*** RECORDS FOR THIS TASK ***

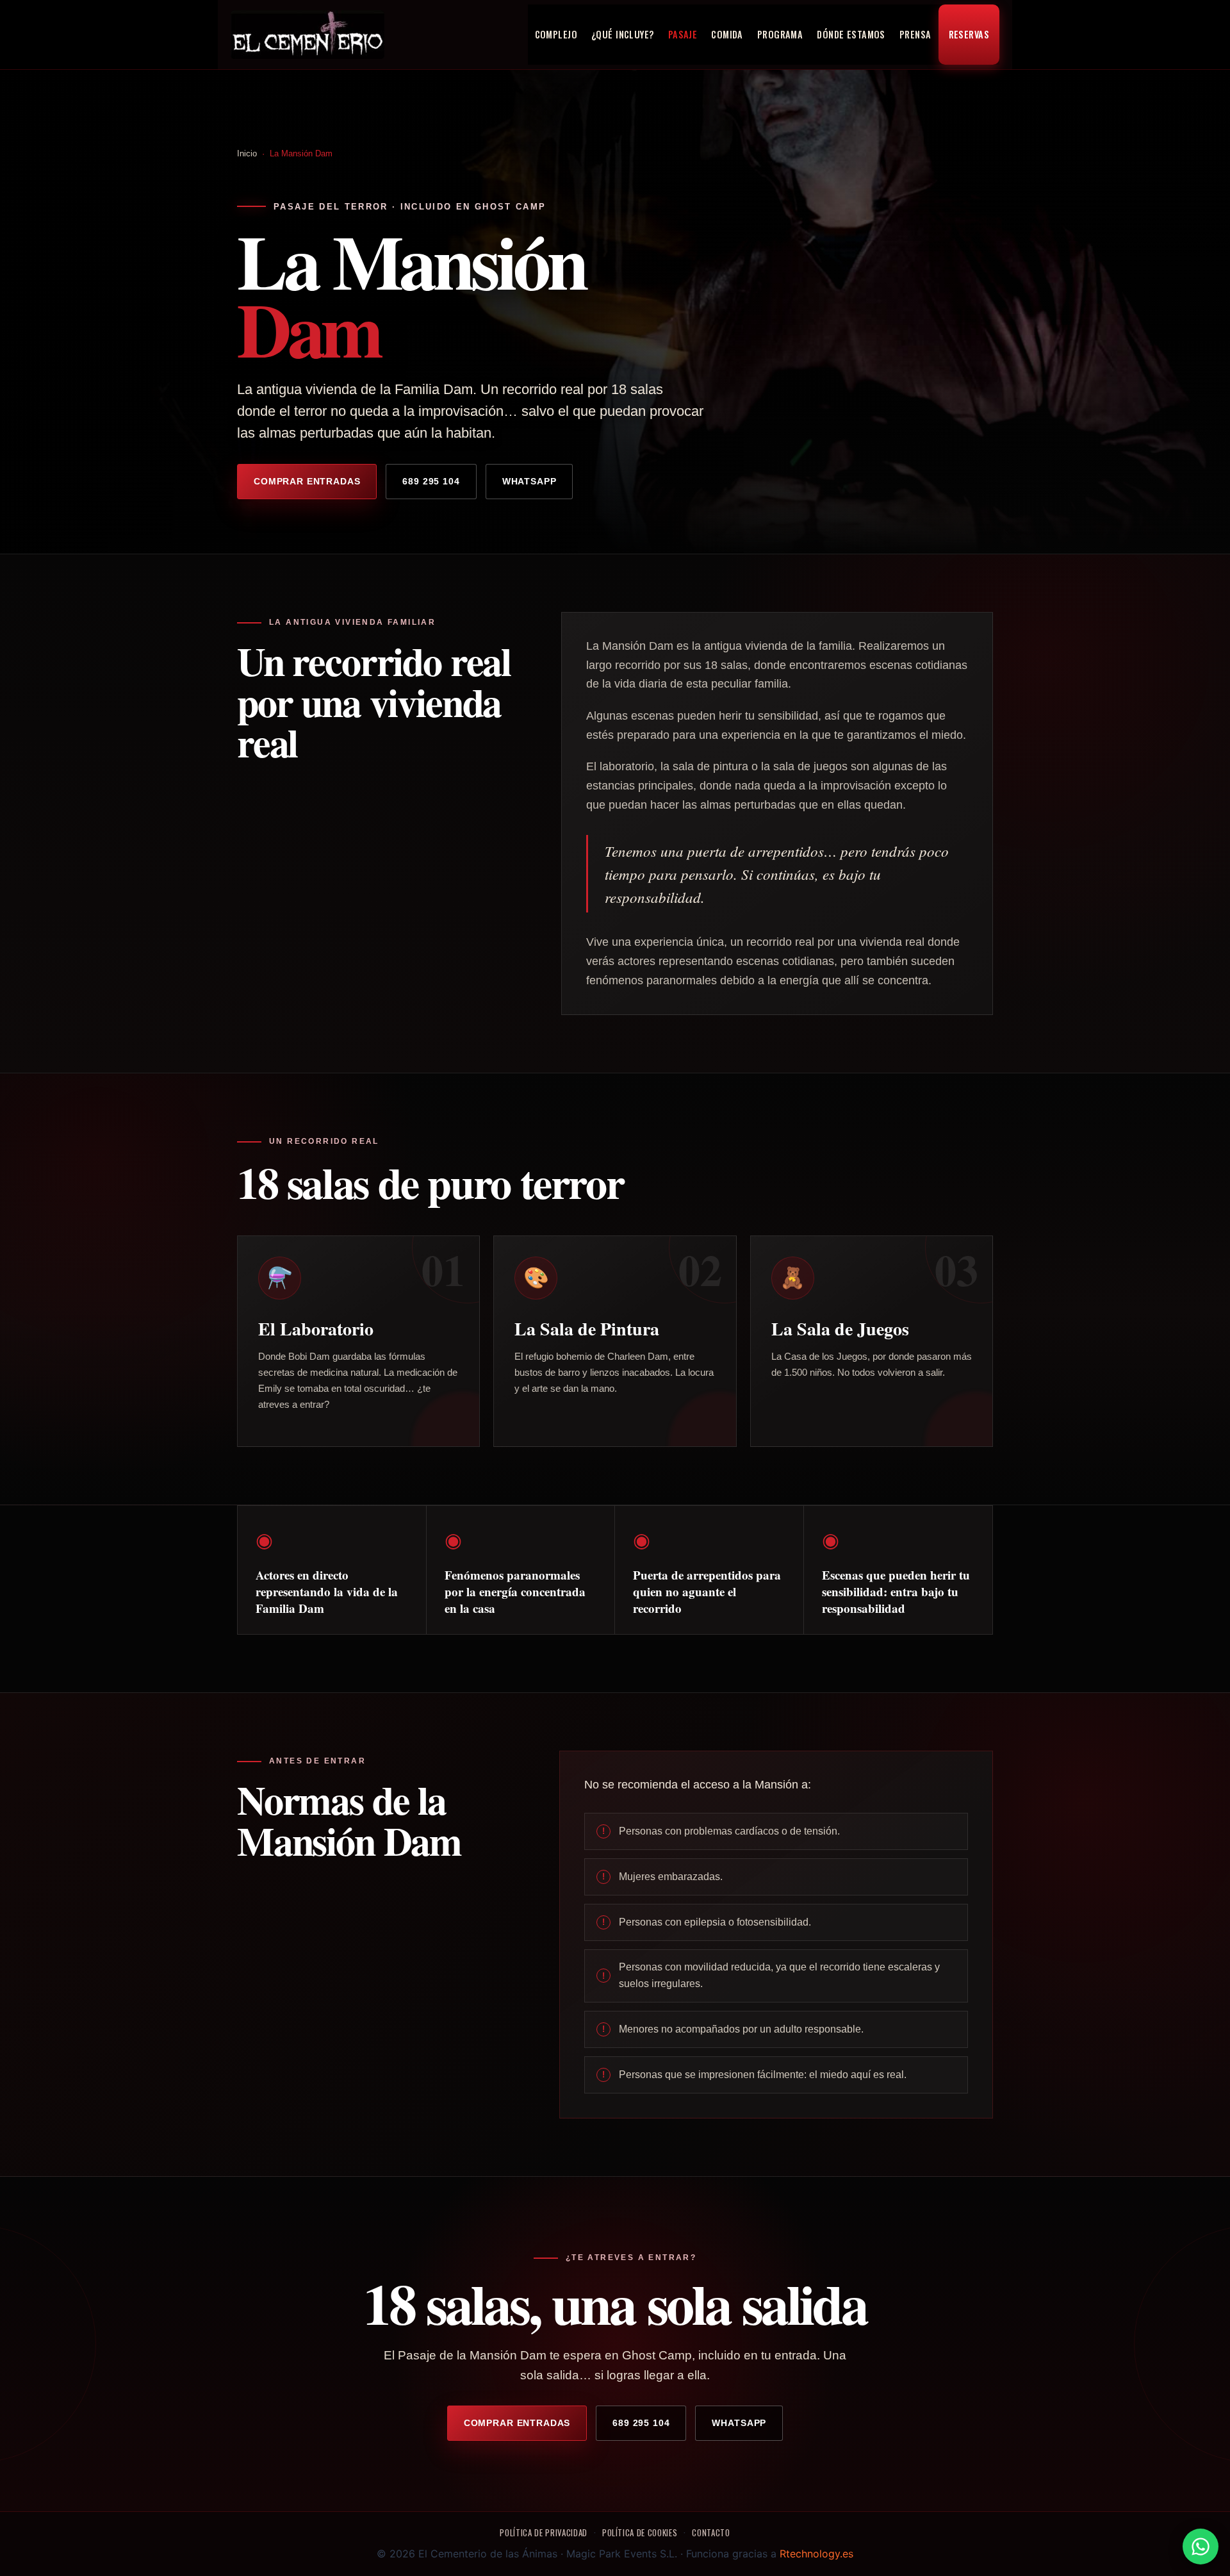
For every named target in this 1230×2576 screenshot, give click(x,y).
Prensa (915, 34)
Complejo (556, 34)
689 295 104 (430, 481)
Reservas (969, 34)
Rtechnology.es (816, 2553)
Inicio (247, 153)
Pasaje (683, 34)
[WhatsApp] (1200, 2546)
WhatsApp (529, 481)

*** End of RECORDS FOR THIS TASK ***

__WHAT YOU WILL DO__: Precisely the line with "Rtechnology.es (816, 2553)" and the lines after it, up to the last line of the entries above, are to be reproduced, and nothing more.

__SOLUTION TO THE EXERCISE__:
Rtechnology.es (816, 2553)
Inicio (247, 153)
Pasaje (683, 34)
[WhatsApp] (1200, 2546)
WhatsApp (529, 481)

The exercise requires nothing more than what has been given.